Some of you have had the experience of going through the appraisal process with your insurer. Most insurance companies include a provision in their insurance policies stating that if the parties disagree as to the amount of damages, either party can demand an appraisal. But are the resulting appraisal awards legally binding? As the policyholder discovered in Franco v. Slavonic Mut. Fire Ins. Assoc., 154 S.W.3d 777 (Tex.App.—Houston [14th] 2004, no pet.), appraisal awards are typically upheld by Texas courts.
In Franco, the policyholder made an insurance claim for damages related to a plumbing leak. The parties went through the insurance claim process, and the insurance company issued a check. After the insurance company issued the check, the policyholder invoked the appraisal provision of the insurance policy. The appraisal resulted in an award in favor of the policyholder, and the insurance company issued a check for the damages not paid in the first check.

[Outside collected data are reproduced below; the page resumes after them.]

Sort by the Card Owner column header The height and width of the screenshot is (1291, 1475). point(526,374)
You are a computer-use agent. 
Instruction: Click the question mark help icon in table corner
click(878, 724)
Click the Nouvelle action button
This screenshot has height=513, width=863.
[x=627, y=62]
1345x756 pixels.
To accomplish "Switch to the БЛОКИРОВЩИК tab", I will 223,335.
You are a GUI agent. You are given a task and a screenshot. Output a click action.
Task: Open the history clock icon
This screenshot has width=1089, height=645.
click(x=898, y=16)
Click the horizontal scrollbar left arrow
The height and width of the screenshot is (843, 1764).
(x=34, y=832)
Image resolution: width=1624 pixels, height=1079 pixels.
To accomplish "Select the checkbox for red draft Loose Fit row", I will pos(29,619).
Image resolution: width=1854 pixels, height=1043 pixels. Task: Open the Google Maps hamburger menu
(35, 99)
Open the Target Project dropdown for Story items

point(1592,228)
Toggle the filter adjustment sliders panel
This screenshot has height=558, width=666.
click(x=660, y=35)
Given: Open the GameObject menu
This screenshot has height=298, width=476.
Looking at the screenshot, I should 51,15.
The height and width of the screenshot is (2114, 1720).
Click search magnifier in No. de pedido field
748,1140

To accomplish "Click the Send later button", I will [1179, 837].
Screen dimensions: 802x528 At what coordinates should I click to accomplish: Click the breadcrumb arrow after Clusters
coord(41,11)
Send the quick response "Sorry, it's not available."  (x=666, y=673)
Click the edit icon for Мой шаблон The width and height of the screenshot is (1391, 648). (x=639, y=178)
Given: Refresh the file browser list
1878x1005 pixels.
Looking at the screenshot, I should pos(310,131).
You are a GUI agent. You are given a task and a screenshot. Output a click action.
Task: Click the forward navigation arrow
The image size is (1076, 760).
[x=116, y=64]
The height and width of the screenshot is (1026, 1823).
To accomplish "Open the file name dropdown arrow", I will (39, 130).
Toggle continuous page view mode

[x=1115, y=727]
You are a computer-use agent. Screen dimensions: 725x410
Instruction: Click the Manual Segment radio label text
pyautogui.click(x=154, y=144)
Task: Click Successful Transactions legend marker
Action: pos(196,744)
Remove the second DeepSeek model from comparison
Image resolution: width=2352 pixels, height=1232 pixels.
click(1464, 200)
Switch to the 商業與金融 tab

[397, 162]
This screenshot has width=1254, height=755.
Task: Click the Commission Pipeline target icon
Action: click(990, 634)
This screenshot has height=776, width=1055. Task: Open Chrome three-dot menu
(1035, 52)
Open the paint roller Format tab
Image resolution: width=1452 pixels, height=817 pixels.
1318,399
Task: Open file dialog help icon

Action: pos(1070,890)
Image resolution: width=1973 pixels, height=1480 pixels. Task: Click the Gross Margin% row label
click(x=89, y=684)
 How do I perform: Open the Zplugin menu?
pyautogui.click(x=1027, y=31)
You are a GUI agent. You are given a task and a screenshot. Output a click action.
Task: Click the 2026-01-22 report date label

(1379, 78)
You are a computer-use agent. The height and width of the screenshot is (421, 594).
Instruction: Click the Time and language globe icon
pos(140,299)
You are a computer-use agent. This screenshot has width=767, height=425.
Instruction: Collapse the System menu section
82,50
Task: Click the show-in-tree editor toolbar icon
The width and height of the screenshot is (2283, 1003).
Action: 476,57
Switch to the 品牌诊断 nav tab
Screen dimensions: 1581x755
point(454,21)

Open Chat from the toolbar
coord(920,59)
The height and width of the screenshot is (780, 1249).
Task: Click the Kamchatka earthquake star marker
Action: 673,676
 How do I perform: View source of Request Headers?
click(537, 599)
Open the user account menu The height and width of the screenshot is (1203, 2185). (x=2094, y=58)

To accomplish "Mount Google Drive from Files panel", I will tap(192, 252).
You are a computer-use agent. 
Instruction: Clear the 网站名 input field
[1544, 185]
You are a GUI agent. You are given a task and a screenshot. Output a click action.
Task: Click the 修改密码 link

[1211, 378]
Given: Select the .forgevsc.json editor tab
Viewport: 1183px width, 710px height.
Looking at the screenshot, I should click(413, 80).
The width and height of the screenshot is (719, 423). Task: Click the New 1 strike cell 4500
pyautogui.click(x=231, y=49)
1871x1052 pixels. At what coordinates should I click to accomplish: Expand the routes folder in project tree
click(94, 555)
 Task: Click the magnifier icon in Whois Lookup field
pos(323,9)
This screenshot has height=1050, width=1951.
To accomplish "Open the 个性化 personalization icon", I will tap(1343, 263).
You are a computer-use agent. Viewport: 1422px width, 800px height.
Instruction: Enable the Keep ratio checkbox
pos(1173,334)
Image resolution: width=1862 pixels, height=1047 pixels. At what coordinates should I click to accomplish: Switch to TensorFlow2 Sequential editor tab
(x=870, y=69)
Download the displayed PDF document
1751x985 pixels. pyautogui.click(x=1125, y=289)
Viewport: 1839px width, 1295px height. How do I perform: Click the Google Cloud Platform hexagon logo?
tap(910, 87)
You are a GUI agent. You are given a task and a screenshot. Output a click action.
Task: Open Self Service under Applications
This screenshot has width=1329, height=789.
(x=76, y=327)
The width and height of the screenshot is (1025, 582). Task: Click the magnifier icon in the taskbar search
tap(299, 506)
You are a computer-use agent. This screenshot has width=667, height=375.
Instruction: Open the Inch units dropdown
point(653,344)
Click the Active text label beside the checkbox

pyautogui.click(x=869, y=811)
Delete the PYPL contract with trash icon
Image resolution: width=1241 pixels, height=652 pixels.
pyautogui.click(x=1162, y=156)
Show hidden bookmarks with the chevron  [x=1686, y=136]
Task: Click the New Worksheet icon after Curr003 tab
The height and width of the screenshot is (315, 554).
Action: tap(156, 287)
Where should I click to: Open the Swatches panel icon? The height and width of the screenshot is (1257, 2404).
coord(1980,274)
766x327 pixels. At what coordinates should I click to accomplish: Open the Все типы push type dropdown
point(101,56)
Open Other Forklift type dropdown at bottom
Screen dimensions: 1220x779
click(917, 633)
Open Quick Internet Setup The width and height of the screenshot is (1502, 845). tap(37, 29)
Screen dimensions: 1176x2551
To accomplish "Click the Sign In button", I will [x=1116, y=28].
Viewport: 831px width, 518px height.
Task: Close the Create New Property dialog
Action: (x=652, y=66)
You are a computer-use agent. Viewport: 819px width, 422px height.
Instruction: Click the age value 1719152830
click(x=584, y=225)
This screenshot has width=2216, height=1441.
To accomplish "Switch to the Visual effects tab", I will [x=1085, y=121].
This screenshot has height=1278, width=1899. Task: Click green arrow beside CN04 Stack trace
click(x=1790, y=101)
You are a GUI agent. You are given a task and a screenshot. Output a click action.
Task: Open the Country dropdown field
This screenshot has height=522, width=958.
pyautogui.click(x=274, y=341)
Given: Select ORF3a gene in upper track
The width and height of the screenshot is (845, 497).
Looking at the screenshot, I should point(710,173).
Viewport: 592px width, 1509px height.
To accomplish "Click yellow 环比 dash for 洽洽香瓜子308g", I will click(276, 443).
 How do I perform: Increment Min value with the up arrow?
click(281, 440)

After the appraisal award, the policyholder filed a lawsuit against the insurance company, alleging violations of the Texas Insurance Code and the Texas Deceptive Trade Practices Act and claims of negligent misrepresentation, fraud, breach of contract, breach of the duty of good faith and fair dealing, and other related claims. The insurance company quickly filed a motion for summary judgment, claiming that the appraisal award prevented the policyholder from filing his lawsuit. In order to succeed, the policyholder had to persuade the Court to set aside the appraisal award. The policyholder was not successful:
Texas courts have long held that appraisal awards made pursuant to the provisions of an insurance contract are binding and enforceable, and every reasonable presumption will be indulged to sustain an appraisal award.
The Court noted the very high standard for setting aside appraisal awards:
Texas courts recognize three situations in which the results of an otherwise binding appraisal may be disregarded: (1) when the award was made without authority; (2) when the award was made as a result of fraud, accident, or mistake; or (3) when the award was not in compliance with the requirements of the policy.
Franco illustrates the high level of deference Texas courts give to appraisals. Therefore, make sure that appraisal is something you want before invoking it. Because once you start the process, you may be stuck with the results, good or bad.